Who should get Verteporfin?
Cataract and refractive surgeons are used to seeing immediate benefits after surgery, and may be suspicious of benefits measured in slowed progression. But many degenerative diseases must be measured in this manner. It is therefore useful to compare verteporfin PDT with treatments for equivalent degenerative conditions. A useful way of doing this is to compare the average number who must receive the treatment in order for at least one patient to have a clinically and statistically significantly better outcome compared with no treatment (see table).

The numbers-needed-to-treat (NNT) analysis suggest that there are good clinical grounds for the use of PDT with verteporfin to delay visual loss in patients with occult (without classic) and predominantly classic subfoveal CNV secondary to AMD, as well as patients with pathologic myopia.

A re-analysis of clinical data presented by Professor Bressler at the International Congress of Ophthalmology in Sydney, Australia, April 2002, showed that early detection and treatment of small lesions could halve the rate of progression of visual acuity loss, regardless of lesion type.

The difference was most marked in pure occult lesions treated with verteporfin PDT, in which the mean visual loss was nearly four times less than that in the largest lesions.
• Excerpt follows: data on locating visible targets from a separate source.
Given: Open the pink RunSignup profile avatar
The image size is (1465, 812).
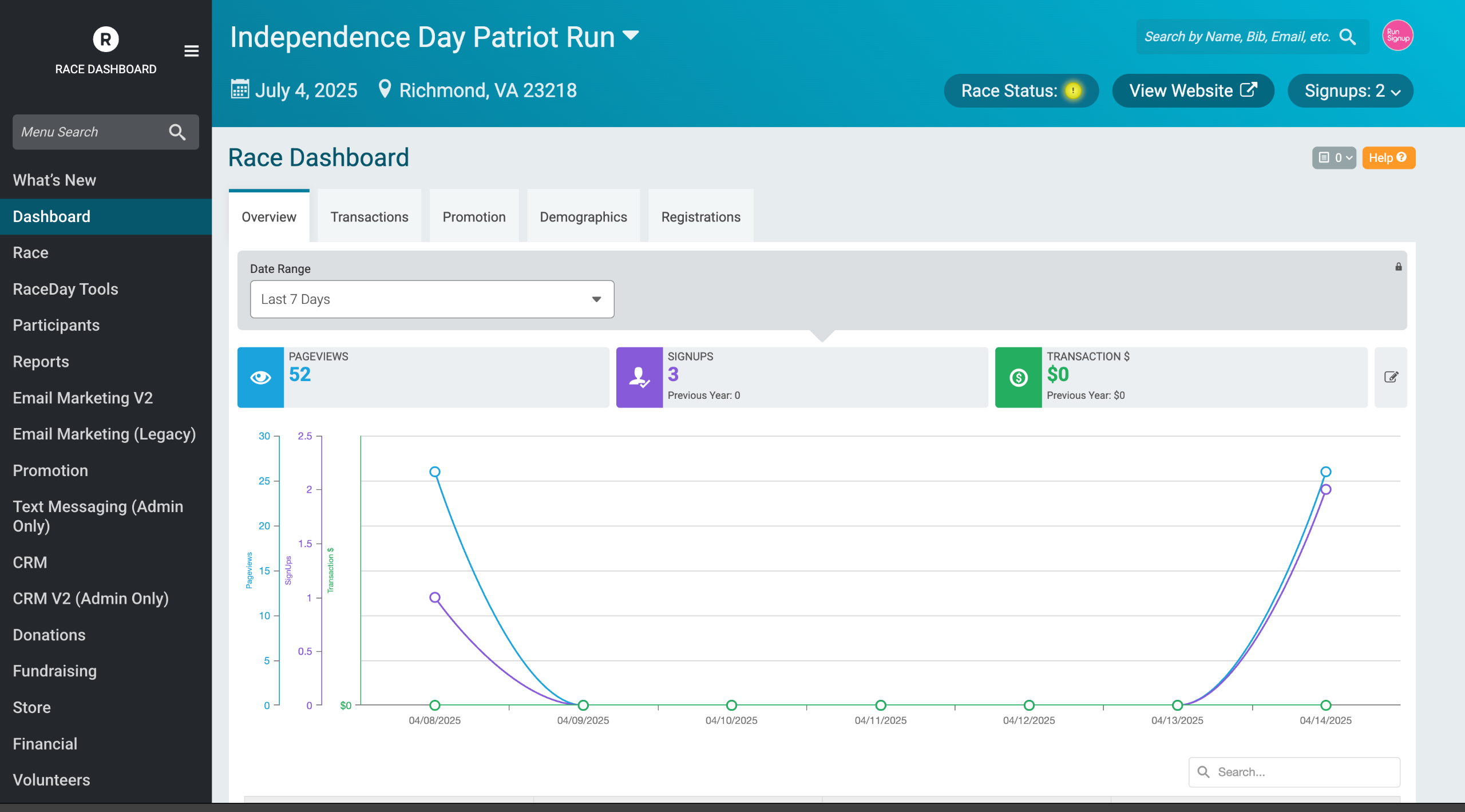Looking at the screenshot, I should tap(1397, 35).
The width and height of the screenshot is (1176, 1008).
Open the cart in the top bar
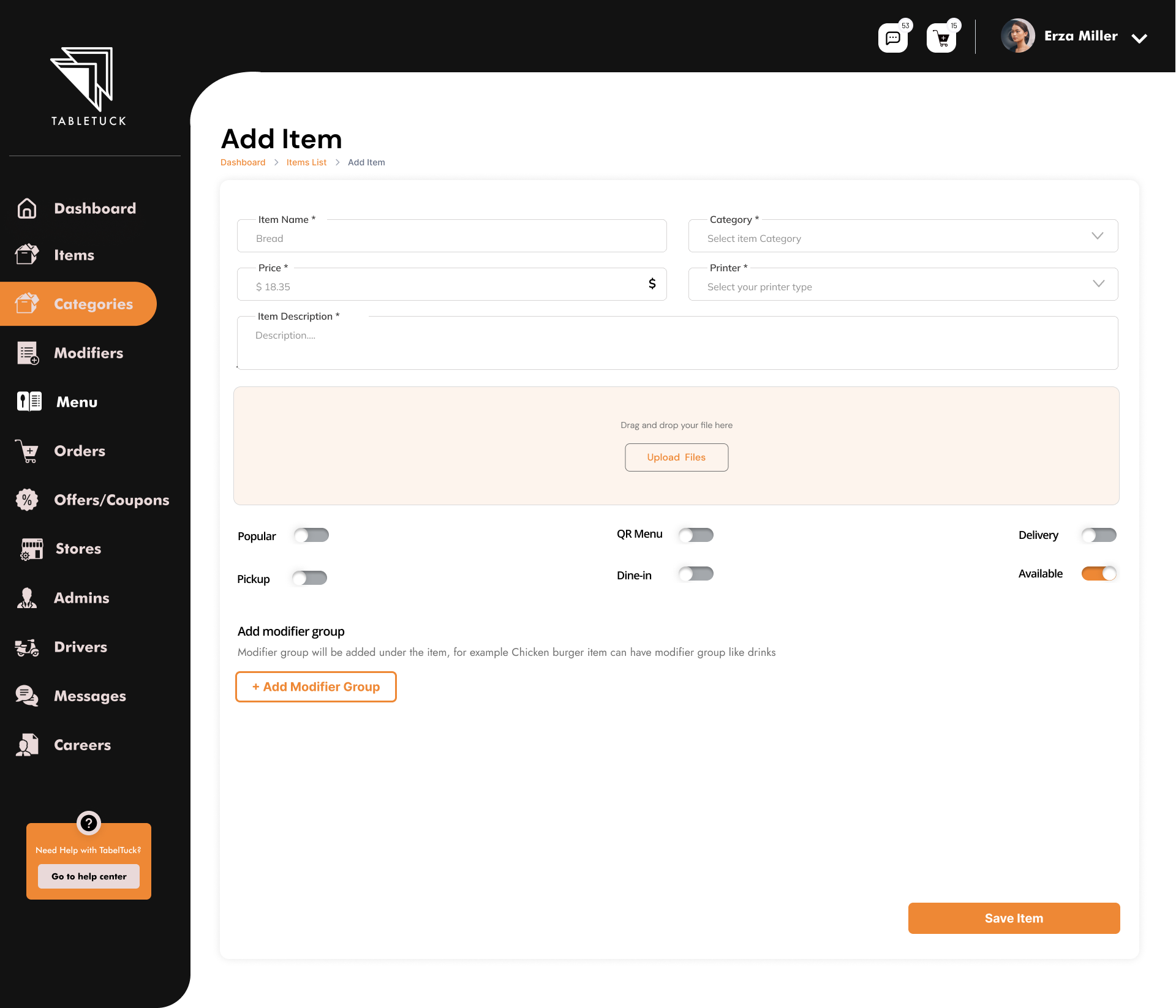(x=941, y=37)
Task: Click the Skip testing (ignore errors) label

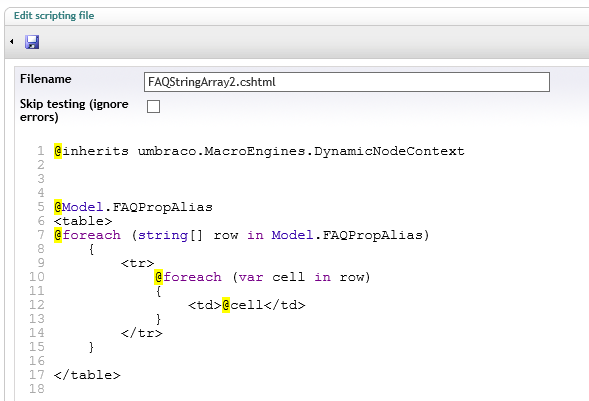Action: click(x=74, y=110)
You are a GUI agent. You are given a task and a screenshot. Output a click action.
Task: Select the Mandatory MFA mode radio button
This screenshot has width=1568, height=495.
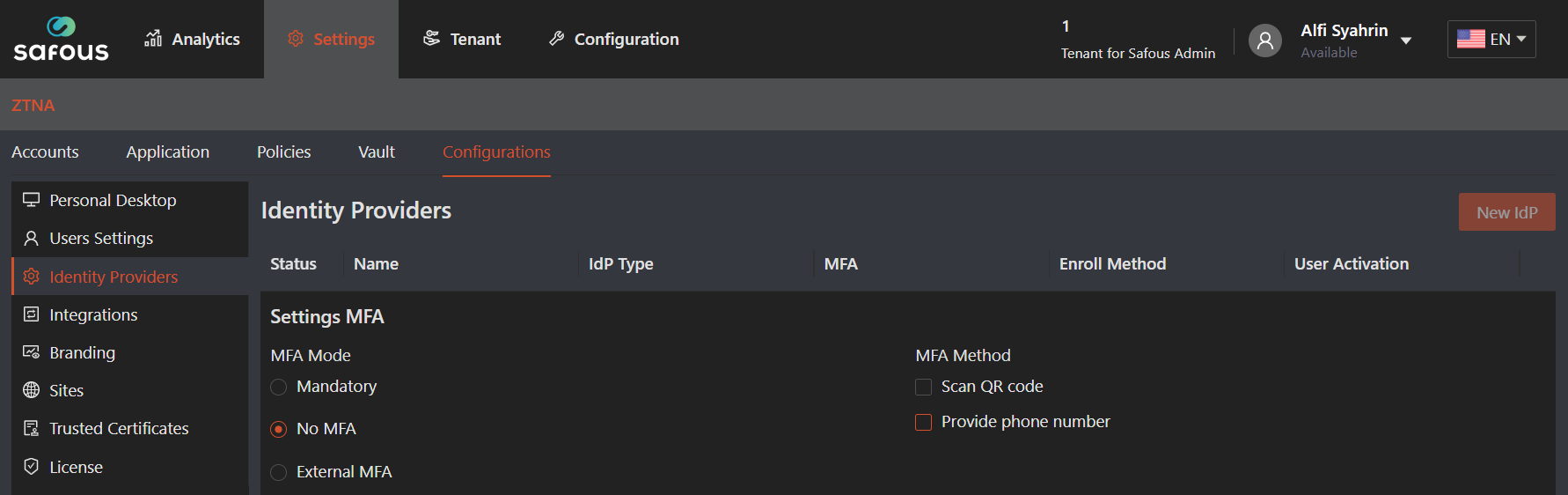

In contrast, and equally importantly, patients who had large occult lesions but good vision lost more lines with PDT than with sham treatment.

This means that the success of treatment can be undermined by slow referral. According to Dr Stur, "We get referrals mainly from general ophthalmologists. This is simply caused by the fact that cataract surgeons refer patients back after surgery to the general ophthalmologist.

"In my opinion, the major problem today is that screening is ineffective, and many patients are referred too late. Thus, the number of PDT-eligible patients is much lower than would be expected. Many general ophthalmologists have three-month waiting lists. Since many AMD patients are not aware of the urgent need for treatment, they wait until seen by the general ophthalmologist, who then finds a disciform scar and does not even refer to a retina specialist."